In the passage we're going to look at now, Joshua will confront two serious problems that arise during the settlement of the tribes into their inheritance. The first problem will be self-centered complaining by the tribes of E'phraim and the half of Manas'seh settling west of the Jordan, about the size of their tribal territories. The second problem will be the procrastination of seven other tribes in clearing the land and confronting the Canaanite resistance in their respective territories.
The good news is that these two problems will be bracketed by two wonderful, encouraging responses of faith by people who are willing to possess the land. We're first going to meet five orphaned sisters, the daughters of Zeloph'ehad, who stand together and claim the inheritance of their father. And at the end of our passage we'll be encouraged by the bold faith of Joshua himself at the conclusion of this process of allotment, claiming his own inheritance and then vigorously rebuilding a city that has been in ruins.
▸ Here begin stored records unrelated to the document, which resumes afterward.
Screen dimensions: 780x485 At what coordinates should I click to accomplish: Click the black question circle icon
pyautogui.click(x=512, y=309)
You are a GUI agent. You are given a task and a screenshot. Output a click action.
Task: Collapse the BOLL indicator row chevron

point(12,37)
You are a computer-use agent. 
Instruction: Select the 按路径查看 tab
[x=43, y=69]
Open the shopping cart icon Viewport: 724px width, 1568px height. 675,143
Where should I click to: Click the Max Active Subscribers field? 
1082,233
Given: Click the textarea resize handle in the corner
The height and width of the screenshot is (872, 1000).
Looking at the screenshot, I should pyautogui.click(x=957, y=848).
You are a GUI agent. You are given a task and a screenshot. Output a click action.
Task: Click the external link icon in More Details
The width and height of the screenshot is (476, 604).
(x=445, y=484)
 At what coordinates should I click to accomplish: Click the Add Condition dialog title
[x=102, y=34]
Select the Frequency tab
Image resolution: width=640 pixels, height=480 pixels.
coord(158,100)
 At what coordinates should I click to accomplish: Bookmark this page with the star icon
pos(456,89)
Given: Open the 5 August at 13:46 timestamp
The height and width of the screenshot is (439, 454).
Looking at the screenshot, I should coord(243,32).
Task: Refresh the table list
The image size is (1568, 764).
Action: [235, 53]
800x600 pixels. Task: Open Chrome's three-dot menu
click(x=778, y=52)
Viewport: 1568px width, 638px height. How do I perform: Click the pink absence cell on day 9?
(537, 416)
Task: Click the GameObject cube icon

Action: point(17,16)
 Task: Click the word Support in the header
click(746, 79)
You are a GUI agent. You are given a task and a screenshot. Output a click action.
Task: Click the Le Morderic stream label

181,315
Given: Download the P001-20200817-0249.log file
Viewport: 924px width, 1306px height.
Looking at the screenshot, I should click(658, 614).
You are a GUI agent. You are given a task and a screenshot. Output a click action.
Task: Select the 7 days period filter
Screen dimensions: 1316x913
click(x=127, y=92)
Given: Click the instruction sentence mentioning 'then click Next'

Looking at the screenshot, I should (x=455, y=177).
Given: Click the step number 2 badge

Throughout these three chapters we're going to hear two contrasting words for our own lives: initiative and inertia. There is the excitement of taking initiative in our Christian living, and there is the problem of having difficulty moving into all the good things that God has for us. In this passage are two groups of people who look at the same set of circumstances-possessing the land, claiming the inheritance. For one group of people it represents problems and results in inertia. For the other group of people it represents opportunity and results in the joy of taking initiative.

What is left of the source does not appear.